Supplied data »
- - - - - - -
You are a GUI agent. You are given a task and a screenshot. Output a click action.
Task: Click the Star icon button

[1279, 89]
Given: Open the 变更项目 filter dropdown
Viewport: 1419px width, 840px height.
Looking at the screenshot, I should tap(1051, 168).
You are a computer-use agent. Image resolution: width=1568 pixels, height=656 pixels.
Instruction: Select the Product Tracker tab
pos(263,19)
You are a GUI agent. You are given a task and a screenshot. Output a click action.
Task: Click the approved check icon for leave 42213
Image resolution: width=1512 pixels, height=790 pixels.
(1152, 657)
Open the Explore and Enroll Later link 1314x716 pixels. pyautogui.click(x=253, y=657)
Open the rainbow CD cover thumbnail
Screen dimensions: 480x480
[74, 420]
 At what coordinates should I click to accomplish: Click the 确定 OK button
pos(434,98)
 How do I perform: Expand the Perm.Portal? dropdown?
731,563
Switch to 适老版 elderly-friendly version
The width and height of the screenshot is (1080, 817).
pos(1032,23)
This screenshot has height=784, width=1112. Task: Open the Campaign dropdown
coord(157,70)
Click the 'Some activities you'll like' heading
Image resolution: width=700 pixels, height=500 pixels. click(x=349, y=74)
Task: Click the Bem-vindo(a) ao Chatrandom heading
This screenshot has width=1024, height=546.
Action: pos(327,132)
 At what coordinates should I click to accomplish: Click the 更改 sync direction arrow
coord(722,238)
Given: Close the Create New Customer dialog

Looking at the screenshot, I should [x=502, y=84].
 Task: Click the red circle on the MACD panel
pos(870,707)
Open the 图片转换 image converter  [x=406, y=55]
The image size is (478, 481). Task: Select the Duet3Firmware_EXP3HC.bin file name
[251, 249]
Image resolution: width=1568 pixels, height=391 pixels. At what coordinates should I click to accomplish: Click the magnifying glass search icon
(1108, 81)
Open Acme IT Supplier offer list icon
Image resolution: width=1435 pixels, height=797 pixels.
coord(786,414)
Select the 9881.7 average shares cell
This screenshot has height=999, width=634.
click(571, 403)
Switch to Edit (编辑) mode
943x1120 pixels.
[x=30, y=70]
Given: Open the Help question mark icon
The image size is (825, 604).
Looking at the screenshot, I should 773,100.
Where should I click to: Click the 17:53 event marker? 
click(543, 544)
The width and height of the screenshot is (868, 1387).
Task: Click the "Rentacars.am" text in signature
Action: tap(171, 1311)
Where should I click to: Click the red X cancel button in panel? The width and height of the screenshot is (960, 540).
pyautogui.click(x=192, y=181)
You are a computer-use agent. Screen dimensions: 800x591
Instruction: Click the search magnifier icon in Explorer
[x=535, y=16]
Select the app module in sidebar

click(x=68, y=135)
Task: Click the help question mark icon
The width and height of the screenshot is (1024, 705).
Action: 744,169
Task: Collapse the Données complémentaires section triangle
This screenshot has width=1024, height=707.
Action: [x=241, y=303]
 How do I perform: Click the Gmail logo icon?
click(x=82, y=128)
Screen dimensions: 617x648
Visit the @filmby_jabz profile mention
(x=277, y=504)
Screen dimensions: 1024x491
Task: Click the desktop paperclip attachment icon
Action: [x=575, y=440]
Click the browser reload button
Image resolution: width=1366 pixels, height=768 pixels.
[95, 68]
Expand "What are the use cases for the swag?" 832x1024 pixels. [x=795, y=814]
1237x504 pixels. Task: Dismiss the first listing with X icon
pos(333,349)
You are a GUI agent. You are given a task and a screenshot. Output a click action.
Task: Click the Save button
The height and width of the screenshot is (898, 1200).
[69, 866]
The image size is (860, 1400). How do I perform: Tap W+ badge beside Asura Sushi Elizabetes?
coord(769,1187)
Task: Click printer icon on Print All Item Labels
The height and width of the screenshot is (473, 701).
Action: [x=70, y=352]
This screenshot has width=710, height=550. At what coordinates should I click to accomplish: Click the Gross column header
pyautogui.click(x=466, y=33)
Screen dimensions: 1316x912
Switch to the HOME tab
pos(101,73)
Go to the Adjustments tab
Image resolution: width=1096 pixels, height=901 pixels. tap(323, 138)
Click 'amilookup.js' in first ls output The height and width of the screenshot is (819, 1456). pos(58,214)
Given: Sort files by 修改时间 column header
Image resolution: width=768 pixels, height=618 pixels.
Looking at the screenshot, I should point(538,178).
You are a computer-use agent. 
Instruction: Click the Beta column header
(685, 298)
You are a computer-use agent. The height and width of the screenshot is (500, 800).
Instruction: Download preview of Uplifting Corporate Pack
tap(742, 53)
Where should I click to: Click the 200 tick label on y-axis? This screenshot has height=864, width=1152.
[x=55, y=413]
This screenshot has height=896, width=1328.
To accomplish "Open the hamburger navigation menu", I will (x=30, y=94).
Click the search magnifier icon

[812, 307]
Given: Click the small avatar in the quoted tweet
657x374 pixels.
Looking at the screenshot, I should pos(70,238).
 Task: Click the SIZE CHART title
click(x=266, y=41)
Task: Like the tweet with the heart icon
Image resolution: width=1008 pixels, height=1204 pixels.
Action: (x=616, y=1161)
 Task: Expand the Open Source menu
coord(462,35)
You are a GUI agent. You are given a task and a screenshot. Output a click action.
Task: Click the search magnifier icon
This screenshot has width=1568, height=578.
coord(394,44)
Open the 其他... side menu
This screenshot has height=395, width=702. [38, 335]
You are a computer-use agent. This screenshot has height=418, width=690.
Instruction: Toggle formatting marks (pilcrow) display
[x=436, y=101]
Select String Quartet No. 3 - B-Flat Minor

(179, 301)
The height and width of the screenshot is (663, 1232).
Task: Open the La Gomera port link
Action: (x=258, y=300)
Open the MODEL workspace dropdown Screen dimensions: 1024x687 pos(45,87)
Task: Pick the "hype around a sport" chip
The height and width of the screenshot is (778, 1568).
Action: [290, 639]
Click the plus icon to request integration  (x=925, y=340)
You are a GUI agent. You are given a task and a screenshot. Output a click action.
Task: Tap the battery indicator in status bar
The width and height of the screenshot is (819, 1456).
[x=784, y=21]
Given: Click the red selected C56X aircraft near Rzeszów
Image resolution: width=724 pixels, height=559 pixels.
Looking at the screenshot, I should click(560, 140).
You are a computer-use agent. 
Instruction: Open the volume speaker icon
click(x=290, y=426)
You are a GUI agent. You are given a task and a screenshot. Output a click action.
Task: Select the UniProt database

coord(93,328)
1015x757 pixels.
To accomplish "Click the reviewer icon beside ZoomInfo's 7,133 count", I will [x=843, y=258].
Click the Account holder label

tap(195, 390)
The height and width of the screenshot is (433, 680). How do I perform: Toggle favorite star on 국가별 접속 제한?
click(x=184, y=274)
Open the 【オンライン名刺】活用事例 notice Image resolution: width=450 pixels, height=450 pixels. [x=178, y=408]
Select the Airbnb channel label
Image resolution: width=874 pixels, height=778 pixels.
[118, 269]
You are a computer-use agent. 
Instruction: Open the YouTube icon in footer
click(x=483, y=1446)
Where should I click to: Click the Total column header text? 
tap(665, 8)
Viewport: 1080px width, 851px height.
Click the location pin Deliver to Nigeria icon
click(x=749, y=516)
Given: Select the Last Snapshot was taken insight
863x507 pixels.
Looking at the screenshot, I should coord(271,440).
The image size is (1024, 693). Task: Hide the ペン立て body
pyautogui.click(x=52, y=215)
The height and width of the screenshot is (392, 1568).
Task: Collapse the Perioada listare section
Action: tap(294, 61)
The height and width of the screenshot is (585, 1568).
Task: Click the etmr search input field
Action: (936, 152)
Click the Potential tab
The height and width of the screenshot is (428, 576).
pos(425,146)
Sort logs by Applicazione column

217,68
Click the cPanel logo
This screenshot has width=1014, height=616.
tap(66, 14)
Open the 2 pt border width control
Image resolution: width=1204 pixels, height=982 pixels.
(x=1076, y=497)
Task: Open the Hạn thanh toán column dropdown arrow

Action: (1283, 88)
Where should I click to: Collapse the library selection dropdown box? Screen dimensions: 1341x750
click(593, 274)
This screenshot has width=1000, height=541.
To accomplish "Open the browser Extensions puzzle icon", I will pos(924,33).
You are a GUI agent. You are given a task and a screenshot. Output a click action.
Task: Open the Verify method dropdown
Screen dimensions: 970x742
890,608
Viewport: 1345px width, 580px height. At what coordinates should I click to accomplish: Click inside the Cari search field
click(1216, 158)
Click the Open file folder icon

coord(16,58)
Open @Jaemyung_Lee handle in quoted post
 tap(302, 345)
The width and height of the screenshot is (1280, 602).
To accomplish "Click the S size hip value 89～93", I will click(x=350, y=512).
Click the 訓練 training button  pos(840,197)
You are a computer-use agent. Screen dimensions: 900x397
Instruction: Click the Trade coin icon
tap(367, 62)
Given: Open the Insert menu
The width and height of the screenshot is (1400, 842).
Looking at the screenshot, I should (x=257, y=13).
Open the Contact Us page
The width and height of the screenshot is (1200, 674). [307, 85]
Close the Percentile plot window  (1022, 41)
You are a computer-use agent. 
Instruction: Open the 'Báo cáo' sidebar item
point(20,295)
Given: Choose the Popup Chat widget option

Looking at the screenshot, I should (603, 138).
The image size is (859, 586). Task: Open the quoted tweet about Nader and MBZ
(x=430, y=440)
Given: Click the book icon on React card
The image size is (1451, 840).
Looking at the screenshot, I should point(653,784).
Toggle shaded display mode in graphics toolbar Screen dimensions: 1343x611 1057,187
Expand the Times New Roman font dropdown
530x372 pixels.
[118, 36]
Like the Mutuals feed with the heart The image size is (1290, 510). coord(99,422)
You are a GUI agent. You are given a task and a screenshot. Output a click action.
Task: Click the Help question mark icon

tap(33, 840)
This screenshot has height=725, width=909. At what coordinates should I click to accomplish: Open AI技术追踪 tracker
- - - - - - -
Would you please repeat exactly the lines above, starting at the line with "This screenshot has width=1024, height=707." and stopping at the line with "Task: Click the Save button", both included?

Your response »
This screenshot has width=1024, height=707.
Action: [x=241, y=303]
 How do I perform: Click the Gmail logo icon?
click(x=82, y=128)
Screen dimensions: 617x648
Visit the @filmby_jabz profile mention
(x=277, y=504)
Screen dimensions: 1024x491
Task: Click the desktop paperclip attachment icon
Action: [x=575, y=440]
Click the browser reload button
Image resolution: width=1366 pixels, height=768 pixels.
[95, 68]
Expand "What are the use cases for the swag?" 832x1024 pixels. [x=795, y=814]
1237x504 pixels. Task: Dismiss the first listing with X icon
pos(333,349)
You are a GUI agent. You are given a task and a screenshot. Output a click action.
Task: Click the Save button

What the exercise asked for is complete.